Since a database can't be extended by additional tablespaces and data migrated by the storage engine, you'd better trust your capacity to indefinitely increase available storage space under one filesystem or downtime can't ever become a problem for you. Don't even think about deploying Falcon without a high-end NAS device that supports many times your current storage requirements, reliable logical volume management and an extendable file system. A database is also limited by the filesystem's maximum file size, so make sure that won't be a problem either. I wouldn't recommend ext3 for Falcon.

You'll also need to make backups either via SQL dumping the entire database (not really feasible for daily routine) or by backing up a single file, so either your filesystem, LVM system or storage device must support snapshot backups. Scalability may still become an issue, so be sure that the approach you choose doesn't degrade performance as file size grows.
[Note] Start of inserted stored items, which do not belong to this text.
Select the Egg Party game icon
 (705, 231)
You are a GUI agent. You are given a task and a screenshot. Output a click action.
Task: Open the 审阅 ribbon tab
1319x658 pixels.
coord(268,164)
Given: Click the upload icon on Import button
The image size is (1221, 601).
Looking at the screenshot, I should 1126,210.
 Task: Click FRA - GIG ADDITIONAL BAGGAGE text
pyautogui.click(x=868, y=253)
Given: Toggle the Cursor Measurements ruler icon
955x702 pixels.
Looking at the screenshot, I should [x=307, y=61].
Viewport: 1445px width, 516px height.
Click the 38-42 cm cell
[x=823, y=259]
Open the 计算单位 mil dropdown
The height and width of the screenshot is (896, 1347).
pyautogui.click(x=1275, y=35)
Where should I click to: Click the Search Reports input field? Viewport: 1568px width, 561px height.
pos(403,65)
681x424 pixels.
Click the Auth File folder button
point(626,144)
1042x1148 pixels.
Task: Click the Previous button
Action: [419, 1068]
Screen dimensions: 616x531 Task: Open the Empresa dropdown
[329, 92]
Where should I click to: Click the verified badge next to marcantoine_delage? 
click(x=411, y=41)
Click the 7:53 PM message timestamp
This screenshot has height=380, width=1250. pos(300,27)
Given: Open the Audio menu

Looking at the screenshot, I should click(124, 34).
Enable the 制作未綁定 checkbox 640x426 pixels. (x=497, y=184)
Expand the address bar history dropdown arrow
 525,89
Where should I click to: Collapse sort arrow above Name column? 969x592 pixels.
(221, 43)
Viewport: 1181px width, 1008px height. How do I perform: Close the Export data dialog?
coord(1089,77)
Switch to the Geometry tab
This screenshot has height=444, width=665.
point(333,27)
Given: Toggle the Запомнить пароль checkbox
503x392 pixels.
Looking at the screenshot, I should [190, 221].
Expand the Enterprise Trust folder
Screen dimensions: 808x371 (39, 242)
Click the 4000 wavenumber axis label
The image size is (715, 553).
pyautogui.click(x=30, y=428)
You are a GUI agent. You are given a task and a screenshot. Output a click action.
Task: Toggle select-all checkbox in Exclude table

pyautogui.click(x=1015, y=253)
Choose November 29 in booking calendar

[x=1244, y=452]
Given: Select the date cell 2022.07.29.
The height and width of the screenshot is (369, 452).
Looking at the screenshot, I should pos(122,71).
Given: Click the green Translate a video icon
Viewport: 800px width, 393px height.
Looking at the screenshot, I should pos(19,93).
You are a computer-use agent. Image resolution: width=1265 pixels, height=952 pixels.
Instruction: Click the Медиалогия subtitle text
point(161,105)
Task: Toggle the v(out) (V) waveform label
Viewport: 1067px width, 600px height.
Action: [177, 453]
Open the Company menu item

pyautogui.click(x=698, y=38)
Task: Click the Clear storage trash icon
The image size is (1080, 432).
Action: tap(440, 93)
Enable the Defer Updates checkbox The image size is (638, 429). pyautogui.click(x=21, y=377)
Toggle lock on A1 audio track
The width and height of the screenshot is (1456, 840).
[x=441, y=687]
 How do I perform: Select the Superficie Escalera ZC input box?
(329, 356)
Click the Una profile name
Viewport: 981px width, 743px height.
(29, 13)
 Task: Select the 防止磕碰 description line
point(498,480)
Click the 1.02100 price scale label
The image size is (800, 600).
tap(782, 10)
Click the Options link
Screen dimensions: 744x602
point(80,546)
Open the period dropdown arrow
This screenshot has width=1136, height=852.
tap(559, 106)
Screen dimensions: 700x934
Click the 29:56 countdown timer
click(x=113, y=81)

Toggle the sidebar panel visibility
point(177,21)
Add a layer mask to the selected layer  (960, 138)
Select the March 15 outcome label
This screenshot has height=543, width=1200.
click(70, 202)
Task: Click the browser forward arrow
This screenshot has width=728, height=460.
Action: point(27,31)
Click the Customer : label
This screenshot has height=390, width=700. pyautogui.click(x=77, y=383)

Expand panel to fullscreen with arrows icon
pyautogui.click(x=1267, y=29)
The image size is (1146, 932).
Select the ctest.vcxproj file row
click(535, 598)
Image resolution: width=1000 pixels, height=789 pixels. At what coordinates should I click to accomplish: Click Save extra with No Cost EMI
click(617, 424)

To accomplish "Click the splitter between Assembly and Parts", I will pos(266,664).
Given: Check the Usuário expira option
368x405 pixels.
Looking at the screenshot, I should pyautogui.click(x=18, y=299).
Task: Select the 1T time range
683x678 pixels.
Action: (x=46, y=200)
Just one thread writing to disk may at first blush sound like excellent performance maximisation technique, but it forces you to make a choice between reliability (since it applied to log writes too, transactions are committed to disk in a serialized fashion - no concurrency) and scalability ("commits" to ram cache and background disk flushes certainly will perform well and scale nicely, but what if there's a power failure?). And this is not even the road to highest possible performance - the highest-end disk subsystems will become CPU limited if only one thread will be able to send I/O requests.

With one table space comes one cache/buffer pair, so developers are either forced to split their data model to multiple logical databases or suffer under one unpartitionable system where one bad table scan by one part of the application wipes the buffers from underneath the entire application. A truly modern storage system permits the DBA to assign certain tables or indices to their own caches and buffer spaces and retain a single logical model for software developers. MySQL has never had this ability, and apparently Falcon won't bring it, either.

A more traditional DBA might also cringe at the statement "it is impossible to predict or calculate the disk storage space required for a specific dataset." Many, many complaints could be made about the alpha-release's other restrictions, but I'll give MySQL the chance to keep their promise to address them in forthcoming versions.

I don't really understand which of its features qualify it as technology that utilises modern computers to the best possible effect. Perhaps they're referring to it automatically compressing data on disk? Sure, that may be useful, but it may just as well become a bottleneck when single-row updates require entire pages to be recompressed. Just that feature alone doesn't impress me. It's not more easily administrated, nor does it (on paper at least) address this kind of performance issues. At best, it's an upgrade to MyISAM, but shouldn't be mistaken for a solution to high-performance transactional database requirements.

More on it once I've had a chance to do some practical experimentation (might be a while).

Update: It seems Peter Zaitzev has benchmarked Falcon against MySQL's other storage engines, verifying my suspicion that it doesn't scale properly. Do note that neither MyISAM nor InnoDB show ideal scaling performance either.